As a provider of VPN software and services we take security extremely seriously. TorGuard is committed to continuously auditing our infrastructure in a coordinated effort put forth by both internal team members and those in the community.  We believe this proactive and continuous approach to security testing will provide our users with the highest levels of protection.

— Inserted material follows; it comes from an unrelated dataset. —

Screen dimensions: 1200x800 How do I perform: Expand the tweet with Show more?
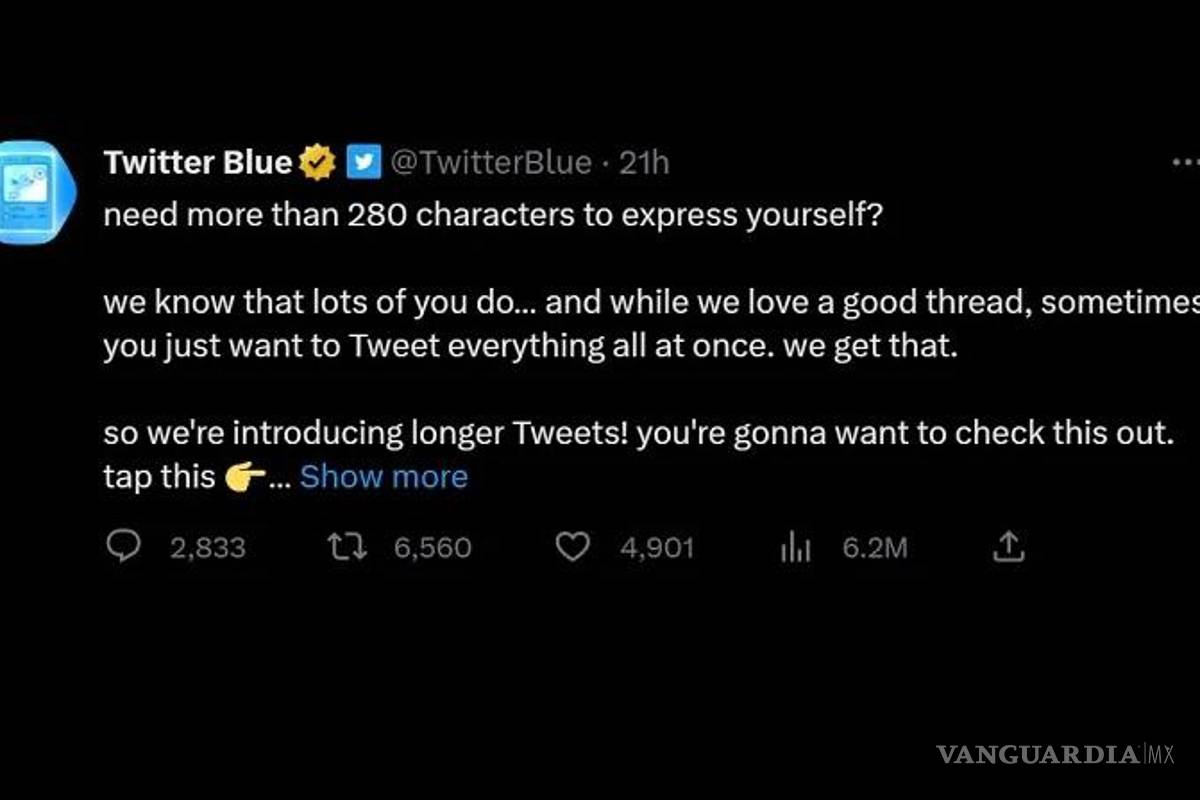click(x=383, y=477)
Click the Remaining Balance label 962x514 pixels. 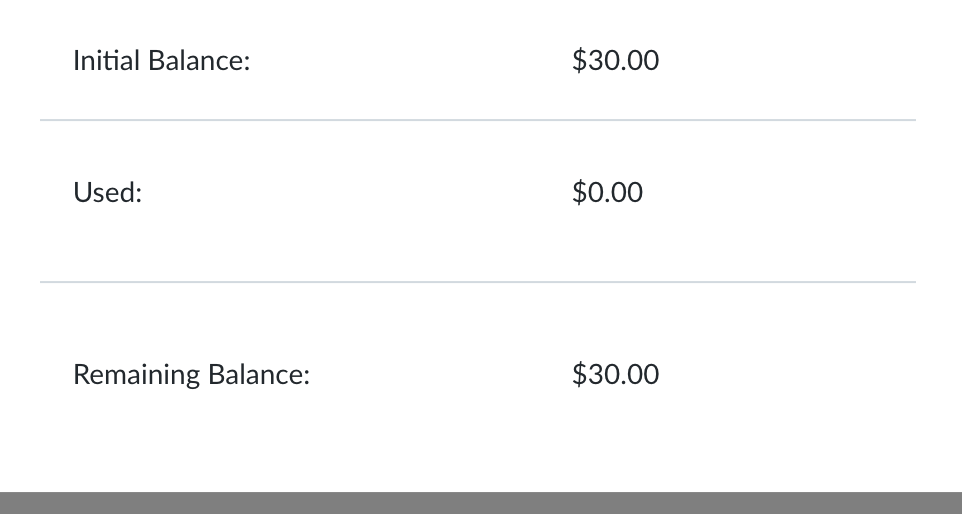pos(191,374)
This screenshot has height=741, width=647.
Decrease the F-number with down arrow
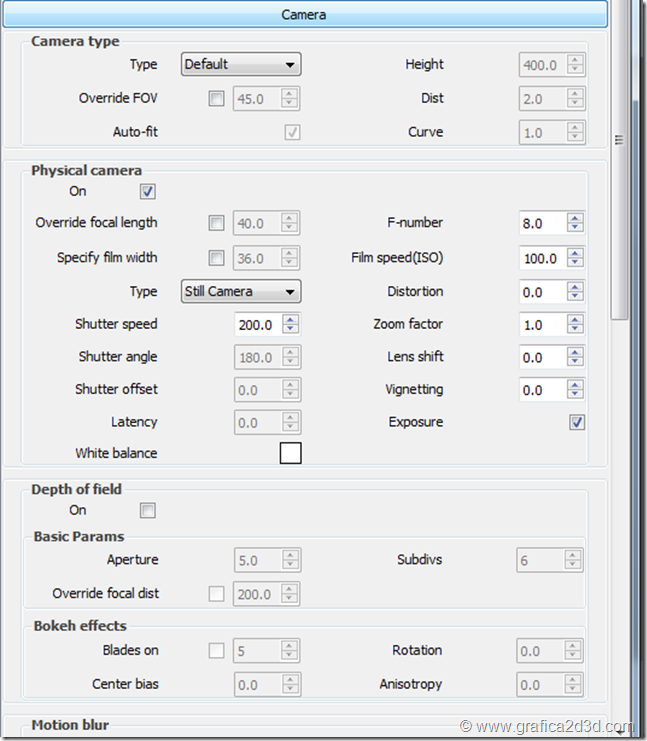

Every year we’ve strengthened our VPN app and network with consistent updates and new features. Now in addition to our team’s continued efforts and security audits, we are launching a bug bounty program to make use of outstanding community members and security experts.

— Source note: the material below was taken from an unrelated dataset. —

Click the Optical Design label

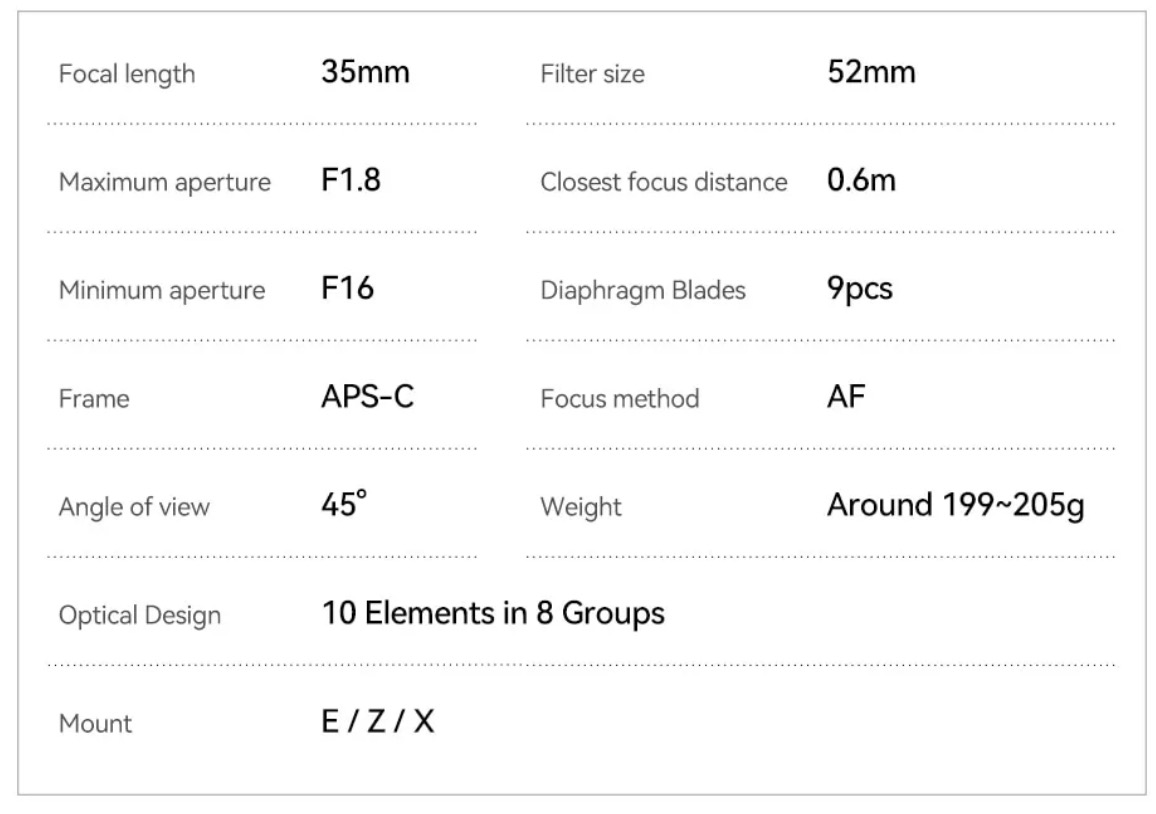click(x=140, y=616)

If you can find a vulnerability with TorGuard VPN’s software, website or network, we will reward you through this generous program. We encourage you to use responsible disclosure practices when reporting and notify us immediately.

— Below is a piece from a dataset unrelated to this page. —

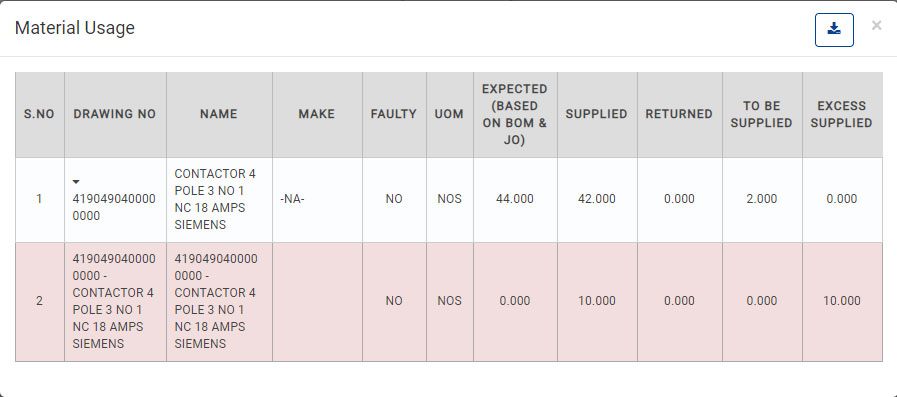Click the NAME column header

[x=219, y=114]
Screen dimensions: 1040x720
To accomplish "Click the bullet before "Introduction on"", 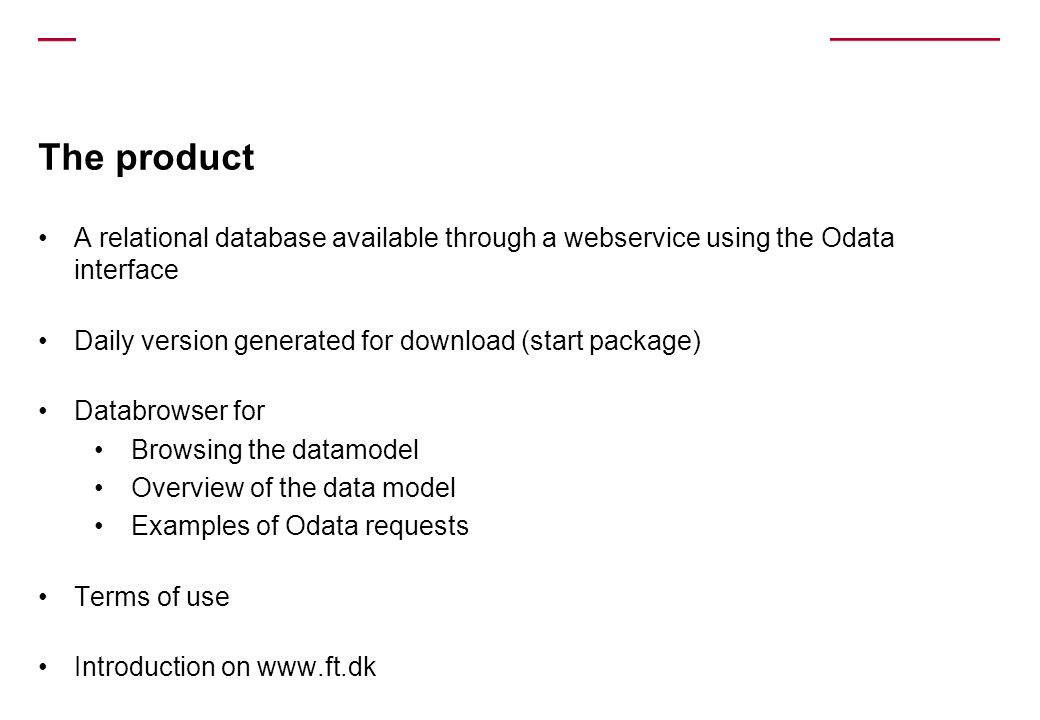I will click(43, 668).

TorGuard VPN Bug Bounty Program Rules

Scope of the program:

This Bug Bounty program is limited to the TorGuard VPN servers and web as well as the desktop and mobile applications run by TorGuard VPN (Windows, MacOS, iOS, Android, and web extensions). Our social media accounts do not qualify. The sites that do qualify are as follows:

TorGuard.net

Stealth.tg

updates.torguard.biz

How we decide:

Our team will look at the severity and legitimacy of the findings and decide the verdict on a case by case basis. The bug bounty program participants must agree to respect the final decision made by TorGuard management.

Responsible disclosure of findings:

All vulnerabilities must be disclosed only to TorGuard VPN at our security report address: (admin [at] torguard.net). Until the findings have been fully investigated, fixed, and publicly disclosed, participants can not disclose or discuss any findings. You can use the PGP key below to encrypt the report when submitting any information.

Responsible testing:

In an effort to protect our users and their privacy, please do not attempt to hack any user accounts or attempt to leak sensitive data. Additionally, do not perform any testing that could degrade our services. For more further information, please contact us.

Following the Rules:

By participating in this program, you agree to adhere to the above rules and conditions. All rules must be followed to receive eligible rewards.

What Qualifies as a Bug or Finding?

Any design or implementation on TorGuard’s website, apps, or services that could compromise our security or user data are subject to this program.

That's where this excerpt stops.